(Stored data entries)
BEGIN

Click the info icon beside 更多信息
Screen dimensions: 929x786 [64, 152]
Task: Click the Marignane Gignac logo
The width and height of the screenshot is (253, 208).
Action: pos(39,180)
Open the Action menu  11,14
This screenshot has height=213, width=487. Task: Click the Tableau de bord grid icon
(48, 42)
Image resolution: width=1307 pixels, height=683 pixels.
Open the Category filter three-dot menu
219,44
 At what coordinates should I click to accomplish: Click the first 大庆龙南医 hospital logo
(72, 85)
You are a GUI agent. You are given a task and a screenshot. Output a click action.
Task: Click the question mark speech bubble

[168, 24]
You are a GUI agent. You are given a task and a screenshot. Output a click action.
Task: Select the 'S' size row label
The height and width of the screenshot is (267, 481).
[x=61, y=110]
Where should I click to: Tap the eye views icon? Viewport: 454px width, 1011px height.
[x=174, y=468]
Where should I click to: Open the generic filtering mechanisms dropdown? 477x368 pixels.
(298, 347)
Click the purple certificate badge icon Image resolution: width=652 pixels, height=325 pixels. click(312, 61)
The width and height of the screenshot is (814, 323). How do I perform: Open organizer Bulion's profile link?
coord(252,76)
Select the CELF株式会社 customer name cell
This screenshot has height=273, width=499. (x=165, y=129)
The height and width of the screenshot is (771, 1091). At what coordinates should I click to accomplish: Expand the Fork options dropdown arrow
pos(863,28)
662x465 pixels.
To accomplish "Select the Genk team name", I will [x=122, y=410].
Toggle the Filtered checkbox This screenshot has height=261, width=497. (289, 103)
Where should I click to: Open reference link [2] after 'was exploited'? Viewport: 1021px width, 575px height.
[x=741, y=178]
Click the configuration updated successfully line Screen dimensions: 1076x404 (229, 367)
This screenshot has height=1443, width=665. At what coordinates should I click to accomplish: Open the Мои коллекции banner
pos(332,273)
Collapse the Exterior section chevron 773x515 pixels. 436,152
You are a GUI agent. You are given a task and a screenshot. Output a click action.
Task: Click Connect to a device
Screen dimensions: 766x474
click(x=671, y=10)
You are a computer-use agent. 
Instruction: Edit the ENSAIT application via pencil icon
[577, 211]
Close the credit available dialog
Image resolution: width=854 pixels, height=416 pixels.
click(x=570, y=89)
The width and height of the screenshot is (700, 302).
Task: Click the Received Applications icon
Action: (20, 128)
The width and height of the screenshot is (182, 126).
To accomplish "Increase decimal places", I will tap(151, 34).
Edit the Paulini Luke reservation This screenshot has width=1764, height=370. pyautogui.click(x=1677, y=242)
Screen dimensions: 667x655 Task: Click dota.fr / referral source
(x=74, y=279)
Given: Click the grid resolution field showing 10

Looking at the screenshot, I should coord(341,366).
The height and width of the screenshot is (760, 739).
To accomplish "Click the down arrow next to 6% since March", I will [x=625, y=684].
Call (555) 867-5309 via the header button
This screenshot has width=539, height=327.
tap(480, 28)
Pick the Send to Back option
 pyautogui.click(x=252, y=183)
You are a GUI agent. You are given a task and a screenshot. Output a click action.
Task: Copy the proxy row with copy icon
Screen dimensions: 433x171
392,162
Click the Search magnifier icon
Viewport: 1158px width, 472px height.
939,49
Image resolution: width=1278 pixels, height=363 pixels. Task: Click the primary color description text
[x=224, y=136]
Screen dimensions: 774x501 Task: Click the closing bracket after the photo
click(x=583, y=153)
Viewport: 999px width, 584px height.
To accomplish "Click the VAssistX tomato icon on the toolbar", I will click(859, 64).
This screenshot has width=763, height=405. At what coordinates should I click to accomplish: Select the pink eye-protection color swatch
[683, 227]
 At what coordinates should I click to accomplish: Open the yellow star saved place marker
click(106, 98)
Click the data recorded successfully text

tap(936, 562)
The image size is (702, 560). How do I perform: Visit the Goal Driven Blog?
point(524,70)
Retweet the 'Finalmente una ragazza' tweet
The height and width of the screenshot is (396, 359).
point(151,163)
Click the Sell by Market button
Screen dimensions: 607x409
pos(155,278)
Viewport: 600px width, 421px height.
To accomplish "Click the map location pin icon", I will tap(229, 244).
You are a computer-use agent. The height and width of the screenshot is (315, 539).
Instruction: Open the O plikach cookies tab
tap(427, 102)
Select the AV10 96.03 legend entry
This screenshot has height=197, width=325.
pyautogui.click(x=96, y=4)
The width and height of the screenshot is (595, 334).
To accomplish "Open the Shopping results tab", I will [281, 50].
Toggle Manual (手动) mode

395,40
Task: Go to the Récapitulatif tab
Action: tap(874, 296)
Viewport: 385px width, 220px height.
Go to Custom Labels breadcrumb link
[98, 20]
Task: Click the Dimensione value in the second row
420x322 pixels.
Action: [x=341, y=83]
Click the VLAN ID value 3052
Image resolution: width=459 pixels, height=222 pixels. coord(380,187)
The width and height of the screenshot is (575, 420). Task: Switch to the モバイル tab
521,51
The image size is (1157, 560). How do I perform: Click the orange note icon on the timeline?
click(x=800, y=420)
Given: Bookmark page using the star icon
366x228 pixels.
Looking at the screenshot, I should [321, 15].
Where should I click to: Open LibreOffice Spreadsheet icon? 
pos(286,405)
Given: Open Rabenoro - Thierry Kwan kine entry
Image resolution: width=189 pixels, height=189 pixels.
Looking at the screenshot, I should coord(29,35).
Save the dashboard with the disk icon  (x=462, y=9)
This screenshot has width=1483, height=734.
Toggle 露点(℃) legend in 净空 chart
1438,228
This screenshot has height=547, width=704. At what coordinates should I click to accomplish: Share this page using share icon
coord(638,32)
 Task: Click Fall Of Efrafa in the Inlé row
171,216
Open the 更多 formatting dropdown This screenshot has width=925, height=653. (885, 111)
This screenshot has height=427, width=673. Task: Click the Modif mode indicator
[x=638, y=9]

END

Your answer must be every record above, repeated exactly.

RESPONSE TO THE EXERCISE
Click the info icon beside 更多信息
Screen dimensions: 929x786 [64, 152]
Task: Click the Marignane Gignac logo
The width and height of the screenshot is (253, 208).
Action: pos(39,180)
Open the Action menu  11,14
This screenshot has height=213, width=487. Task: Click the Tableau de bord grid icon
(48, 42)
Image resolution: width=1307 pixels, height=683 pixels.
Open the Category filter three-dot menu
219,44
 At what coordinates should I click to accomplish: Click the first 大庆龙南医 hospital logo
(72, 85)
You are a GUI agent. You are given a task and a screenshot. Output a click action.
Task: Click the question mark speech bubble

[168, 24]
You are a GUI agent. You are given a task and a screenshot. Output a click action.
Task: Select the 'S' size row label
The height and width of the screenshot is (267, 481).
[x=61, y=110]
Where should I click to: Tap the eye views icon? Viewport: 454px width, 1011px height.
[x=174, y=468]
Where should I click to: Open the generic filtering mechanisms dropdown? 477x368 pixels.
(298, 347)
Click the purple certificate badge icon Image resolution: width=652 pixels, height=325 pixels. click(312, 61)
The width and height of the screenshot is (814, 323). How do I perform: Open organizer Bulion's profile link?
coord(252,76)
Select the CELF株式会社 customer name cell
This screenshot has height=273, width=499. (x=165, y=129)
The height and width of the screenshot is (771, 1091). At what coordinates should I click to accomplish: Expand the Fork options dropdown arrow
pos(863,28)
662x465 pixels.
To accomplish "Select the Genk team name", I will [x=122, y=410].
Toggle the Filtered checkbox This screenshot has height=261, width=497. (289, 103)
Where should I click to: Open reference link [2] after 'was exploited'? Viewport: 1021px width, 575px height.
[x=741, y=178]
Click the configuration updated successfully line Screen dimensions: 1076x404 (229, 367)
This screenshot has height=1443, width=665. At what coordinates should I click to accomplish: Open the Мои коллекции banner
pos(332,273)
Collapse the Exterior section chevron 773x515 pixels. 436,152
You are a GUI agent. You are given a task and a screenshot. Output a click action.
Task: Click Connect to a device
Screen dimensions: 766x474
click(x=671, y=10)
You are a computer-use agent. 
Instruction: Edit the ENSAIT application via pencil icon
[577, 211]
Close the credit available dialog
Image resolution: width=854 pixels, height=416 pixels.
click(x=570, y=89)
The width and height of the screenshot is (700, 302).
Task: Click the Received Applications icon
Action: (20, 128)
The width and height of the screenshot is (182, 126).
To accomplish "Increase decimal places", I will tap(151, 34).
Edit the Paulini Luke reservation This screenshot has width=1764, height=370. pyautogui.click(x=1677, y=242)
Screen dimensions: 667x655 Task: Click dota.fr / referral source
(x=74, y=279)
Given: Click the grid resolution field showing 10

Looking at the screenshot, I should coord(341,366).
The height and width of the screenshot is (760, 739).
To accomplish "Click the down arrow next to 6% since March", I will [x=625, y=684].
Call (555) 867-5309 via the header button
This screenshot has width=539, height=327.
tap(480, 28)
Pick the Send to Back option
 pyautogui.click(x=252, y=183)
You are a GUI agent. You are given a task and a screenshot. Output a click action.
Task: Copy the proxy row with copy icon
Screen dimensions: 433x171
392,162
Click the Search magnifier icon
Viewport: 1158px width, 472px height.
939,49
Image resolution: width=1278 pixels, height=363 pixels. Task: Click the primary color description text
[x=224, y=136]
Screen dimensions: 774x501 Task: Click the closing bracket after the photo
click(x=583, y=153)
Viewport: 999px width, 584px height.
To accomplish "Click the VAssistX tomato icon on the toolbar", I will click(859, 64).
This screenshot has width=763, height=405. At what coordinates should I click to accomplish: Select the pink eye-protection color swatch
[683, 227]
 At what coordinates should I click to accomplish: Open the yellow star saved place marker
click(106, 98)
Click the data recorded successfully text

tap(936, 562)
The image size is (702, 560). How do I perform: Visit the Goal Driven Blog?
point(524,70)
Retweet the 'Finalmente una ragazza' tweet
The height and width of the screenshot is (396, 359).
point(151,163)
Click the Sell by Market button
Screen dimensions: 607x409
pos(155,278)
Viewport: 600px width, 421px height.
To accomplish "Click the map location pin icon", I will tap(229, 244).
You are a computer-use agent. The height and width of the screenshot is (315, 539).
Instruction: Open the O plikach cookies tab
tap(427, 102)
Select the AV10 96.03 legend entry
This screenshot has height=197, width=325.
pyautogui.click(x=96, y=4)
The width and height of the screenshot is (595, 334).
To accomplish "Open the Shopping results tab", I will [281, 50].
Toggle Manual (手动) mode

395,40
Task: Go to the Récapitulatif tab
Action: tap(874, 296)
Viewport: 385px width, 220px height.
Go to Custom Labels breadcrumb link
[98, 20]
Task: Click the Dimensione value in the second row
420x322 pixels.
Action: [x=341, y=83]
Click the VLAN ID value 3052
Image resolution: width=459 pixels, height=222 pixels. coord(380,187)
The width and height of the screenshot is (575, 420). Task: Switch to the モバイル tab
521,51
The image size is (1157, 560). How do I perform: Click the orange note icon on the timeline?
click(x=800, y=420)
Given: Bookmark page using the star icon
366x228 pixels.
Looking at the screenshot, I should [321, 15].
Where should I click to: Open LibreOffice Spreadsheet icon? 
pos(286,405)
Given: Open Rabenoro - Thierry Kwan kine entry
Image resolution: width=189 pixels, height=189 pixels.
Looking at the screenshot, I should coord(29,35).
Save the dashboard with the disk icon  (x=462, y=9)
This screenshot has width=1483, height=734.
Toggle 露点(℃) legend in 净空 chart
1438,228
This screenshot has height=547, width=704. At what coordinates should I click to accomplish: Share this page using share icon
coord(638,32)
 Task: Click Fall Of Efrafa in the Inlé row
171,216
Open the 更多 formatting dropdown This screenshot has width=925, height=653. (885, 111)
This screenshot has height=427, width=673. Task: Click the Modif mode indicator
[x=638, y=9]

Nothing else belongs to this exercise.